There is a wonderful book entitled Mastery: The Keys to Success and Long-Term Fulfillment by George Leonard. In it he describes the journey he took as a 47 year old beginner in the martial art of Aikido. This is a fantastic book that every martial artist should read.
We live in a culture that stresses immediate gratification and instant perfection. Yet, the pursuit of martial arts is a long process, a journey that will wind its way slowly through one’s life. There is no immediacy. As we travel this long slow journey, we will often encounter plateaus. Yes, the dreaded “P” Word. No one likes to hear it and we enjoy them less when we experience it. This is the place; however, we will spend most of our life as a martial artist in pursuit of “mastery”. So, we have to ask as Leonard proposes in his book, “Where in our upbringing, our schooling, our career are we explicitly taught to value, to enjoy, even to love the “plateau”, the long stretch of diligent effort with no seeming progress?”
Many keys to mastery exist and Leonard explains them in detail but the first is to recognize the type of person you are; Dabbler, Obsessive, or Hacker.
The Dabbler tries many things but is never satisfied with any of them, none of them “fit” her style.
The Obsessive goes all out, 110% into the pursuit and exceeds everyone’s expectations for a short time, then comes against a wall and flails about for some time until he completely stops trying and moves on to the next obsession.
The Hacker enjoys the activity and progresses to a medium level of competency but does not get any better, he is satisfied with mediocrity.
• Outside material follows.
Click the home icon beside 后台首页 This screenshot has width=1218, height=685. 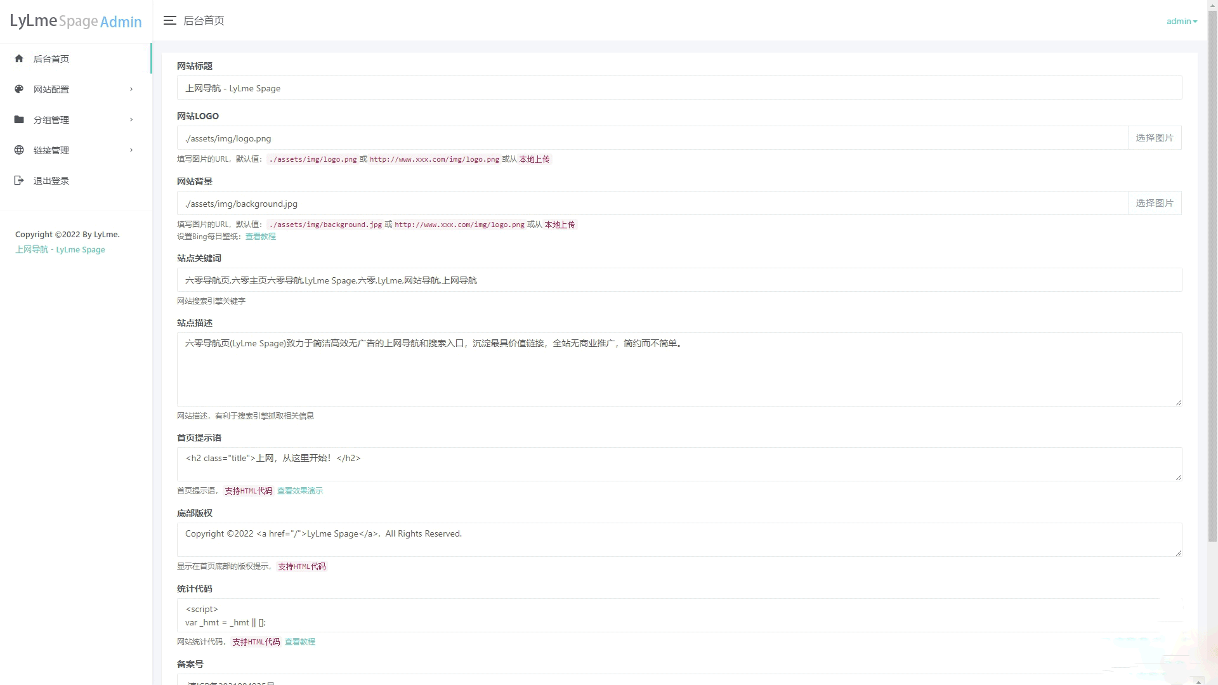pos(19,58)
None of these profiles will give you feelings of satisfaction or accomplishment.
If you recognize yourself in any of these profiles, do not fear there is a fourth type: ∫.
In George Leonard’s book, this is what he says about mastery:
Learning any new skill involves relatively brief spurts of progress, each of which is followed by a slight decline to a plateau somewhat higher in most cases the than which preceded it. The curve (below) is necessarily idealized. In the actual learning experience, progress is less regular; the upward spurts vary; the plateaus have their own dips and rises along the way. But the general progression is almost always the same. To take the masters journey, you have to practice diligently, striving to hone your skills, to attain new levels of competence. But while doing so – and this is the inexorable fact of the journey – you also have to be willing to spend most of your time on a plateau, to keep practicing even when you seem to be getting nowhere. (p14-15)
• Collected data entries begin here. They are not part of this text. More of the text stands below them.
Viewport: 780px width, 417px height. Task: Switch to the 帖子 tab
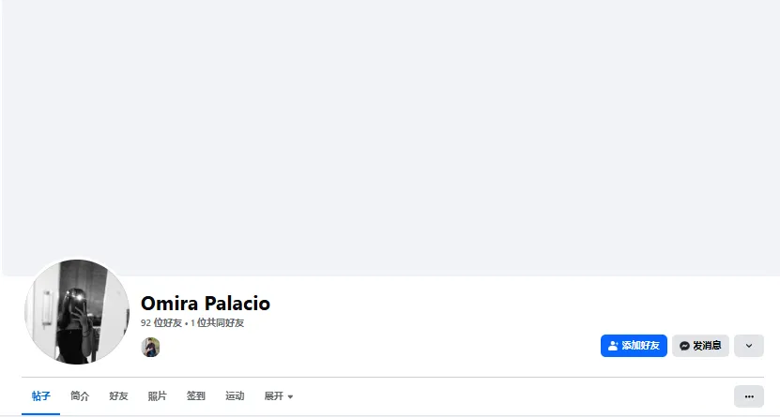pos(40,396)
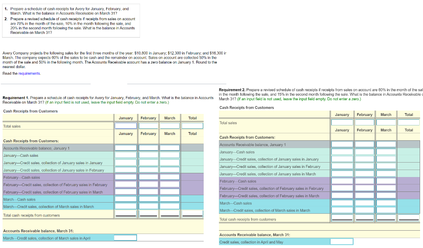423x248 pixels.
Task: Click Credit sales collection in April and May field
Action: (x=342, y=242)
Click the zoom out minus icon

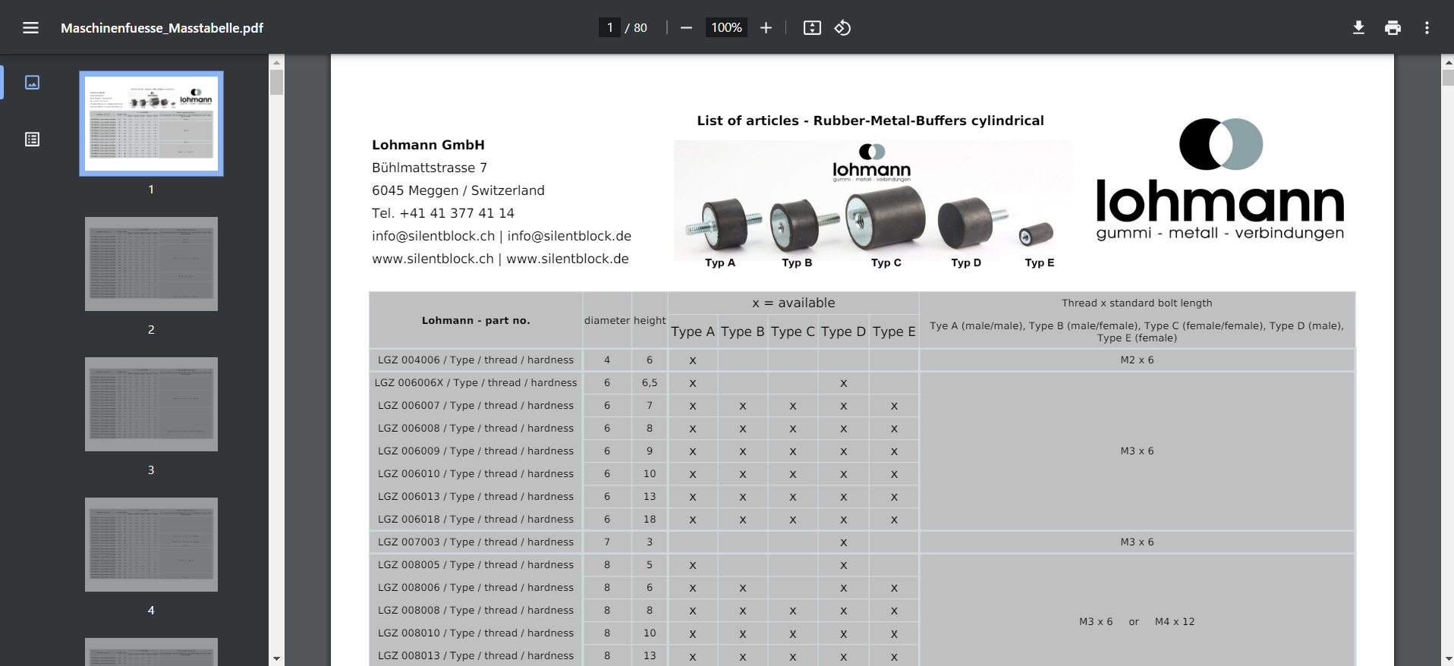[x=686, y=28]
The Master realizes there will be a slow climb to the top and they will hit many plateaus along the way. You will eventually break through those plateaus with prolonged practice and determination but will also perceive a decline in abilities. Yes, it will feel like your skills have gone down for a time. If we were to graph the Master’s Journey, it would look like the picture below. This should not be discouraging as you will see that you are still progressing upward. It is slow and methodical, and yes, sometimes boring but you are making progress.
This is the journey to Mastery in anything we participate in, especially martial arts because of the intrinsic nature of the arts. The Black Belt Champion (Attitude) and a spirit of perseverance (that Indomitable Spirit) will help immensely along the way by providing focus and discipline.
David Campbell said, “Discipline is remembering what you want.”
Have the discipline to know that the Master’s Journey is rewarding and the end result will be far greater than anything you can currently perceive.